PCR – TEMPO REAL - Virologia e Microbiologia - Transplantes

Produtos para detecção quantitativa e qualitativa de agentes infecciosos relacionados a transplante.

Um agente infeccioso pode ser uma bactéria, um fungo, um vírus ou um protozoário. É considerado agente infeccioso todo organismo capaz de penetrar e multiplicar-se em um organismo vivo ou adaptar-se a ele.

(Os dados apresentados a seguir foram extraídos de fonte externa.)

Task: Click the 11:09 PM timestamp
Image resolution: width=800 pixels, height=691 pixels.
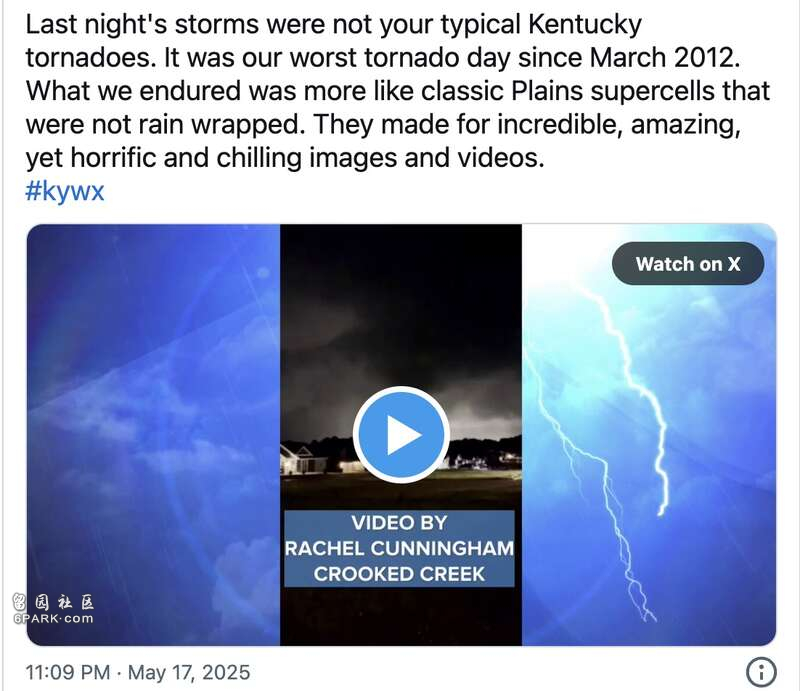Action: 68,672
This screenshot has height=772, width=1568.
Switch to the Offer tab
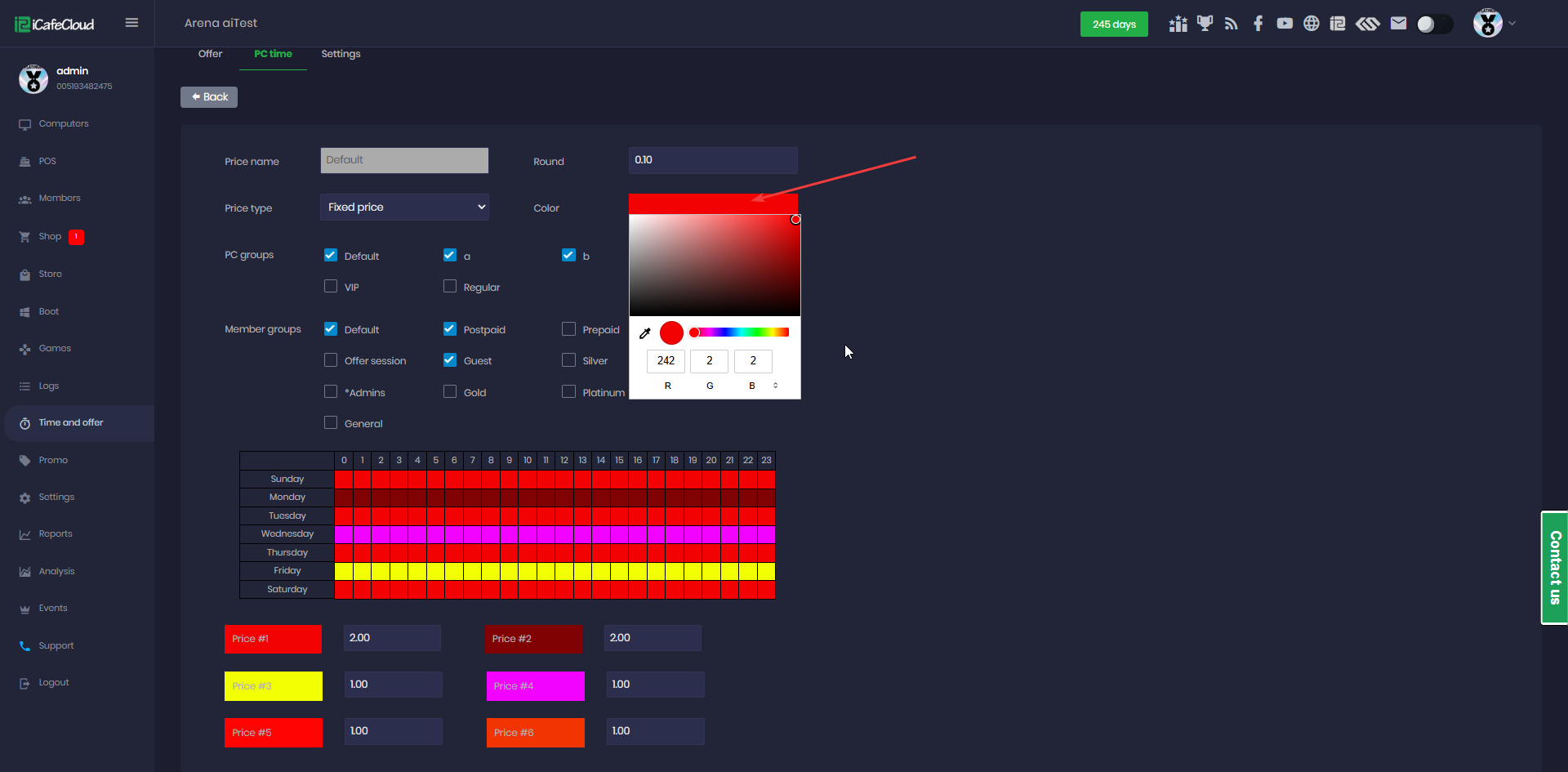(210, 54)
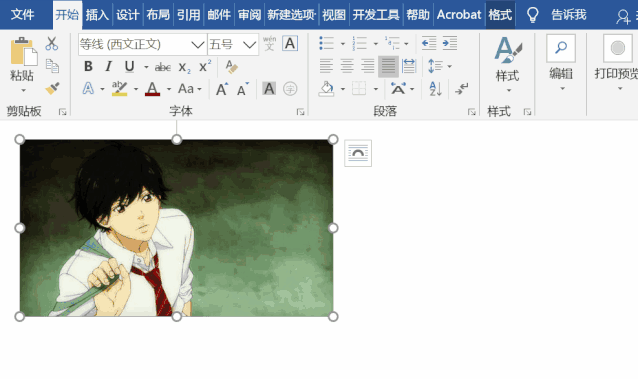Screen dimensions: 638x379
Task: Click the 粘贴 paste button
Action: click(22, 64)
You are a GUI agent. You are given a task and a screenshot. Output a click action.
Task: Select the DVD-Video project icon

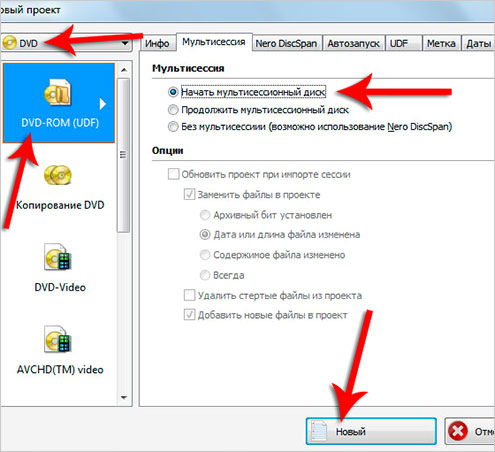tap(58, 257)
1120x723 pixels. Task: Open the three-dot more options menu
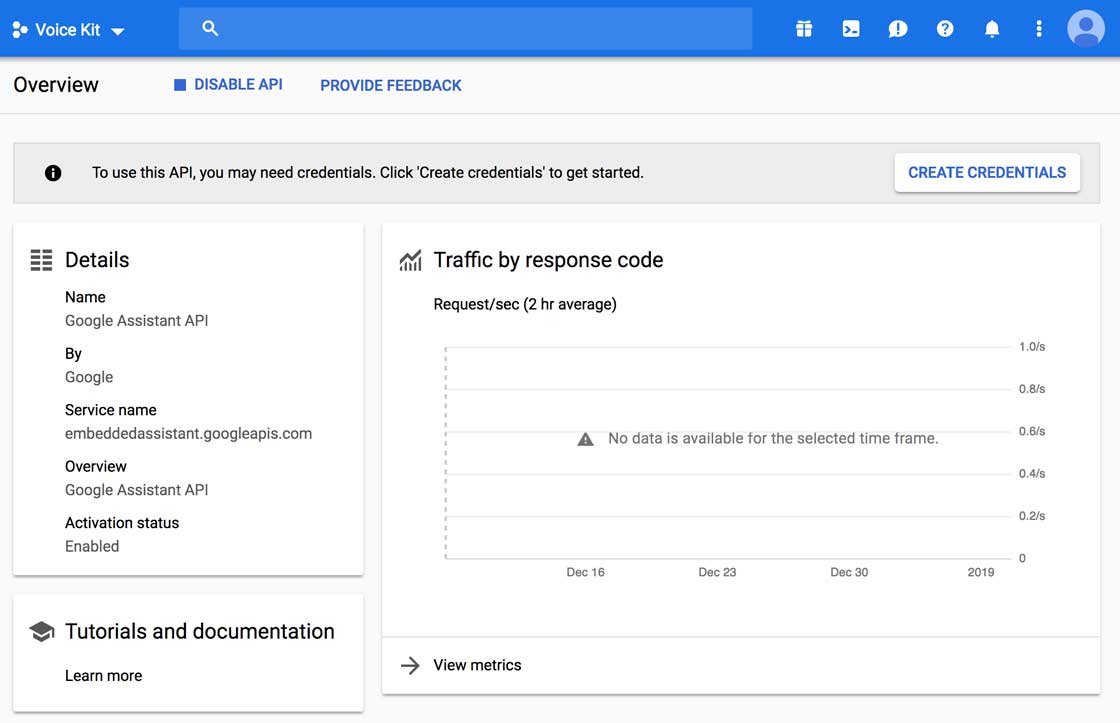pyautogui.click(x=1039, y=29)
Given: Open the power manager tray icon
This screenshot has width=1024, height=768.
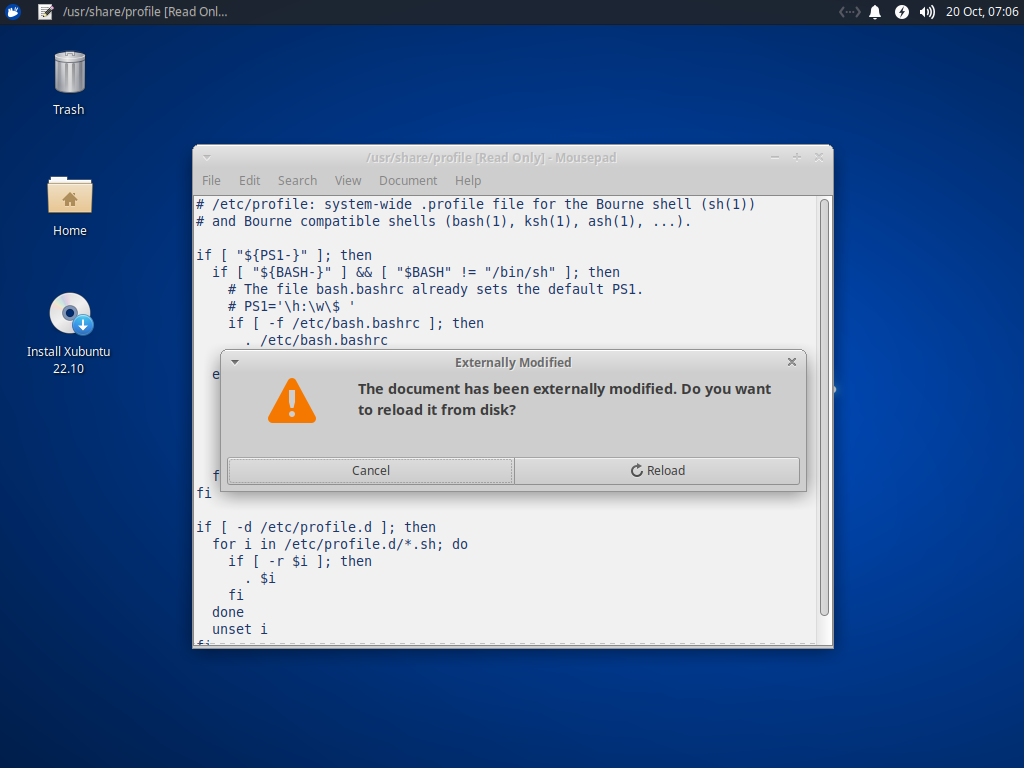Looking at the screenshot, I should click(901, 12).
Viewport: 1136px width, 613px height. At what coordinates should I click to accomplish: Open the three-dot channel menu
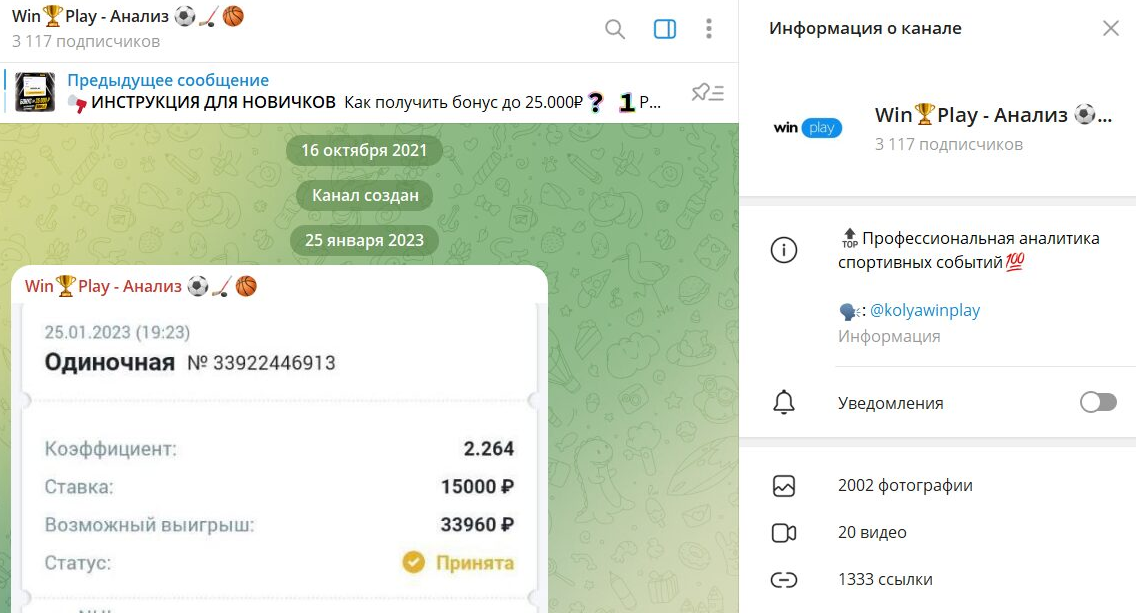click(x=709, y=29)
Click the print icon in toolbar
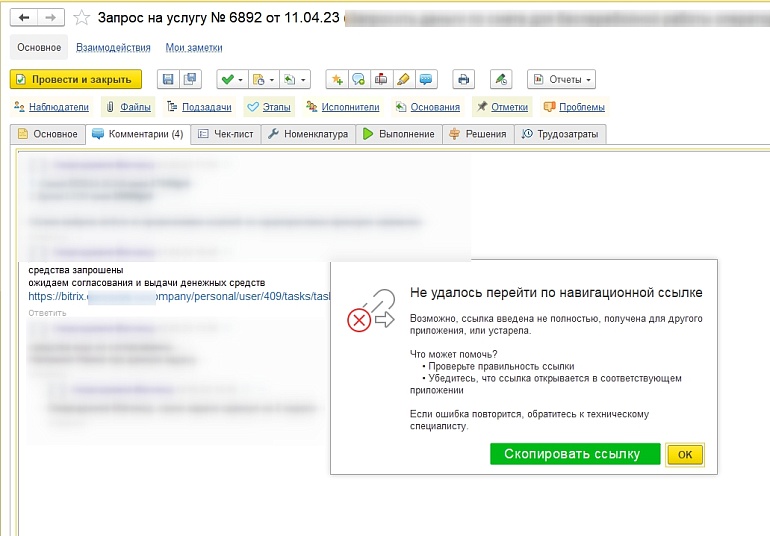The width and height of the screenshot is (770, 536). pyautogui.click(x=462, y=79)
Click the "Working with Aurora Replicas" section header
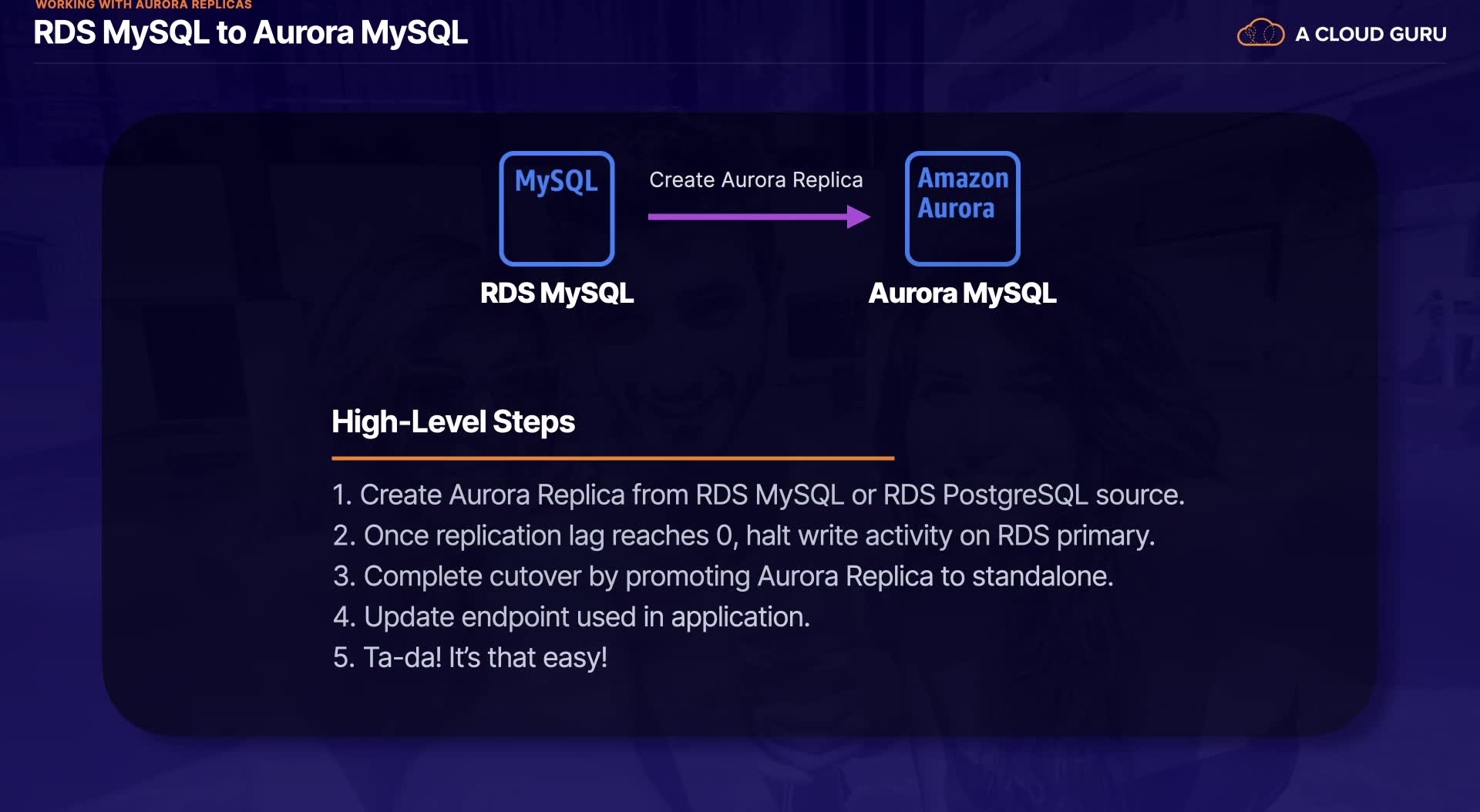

O perfil que se relaciona aos pacientes imunossuprimidos em relação a doenças infecciosas está baseado em considerações que vão desde a doença de base até os comprometimentos relacionados as complicações do transplante. As infecções podem estar associadas ao órgão transplantado, a técnica cirúrgica e a condição psicossocial do receptor. Mesmo com o uso de modernos antimicrobianos, as infecções ainda são responsáveis pelas causas de morbidade e

mortalidade pós-transplante.

A terapia de imunossupressão do paciente pós-transplante expõe o paciente a infecções virais, fúngicas e bacterianas. Por exemplo, nos transplantes de fígado, 66% dos transplantados apresentam infecções no primeiro ano de enxerto.

Infecções causadas por Citomegalovirus, Epstein-Barr, Poliomavirus, Herpes Vírus (HHV / HSV), Chlamydia, Aspergillus sp e Toxoplasma gondii são muito comuns em transplantados. Estes agentes infecciosos permanecem em estado latente, devido a imunossupressão podem reativar-se no receptor a curto e a médio prazo.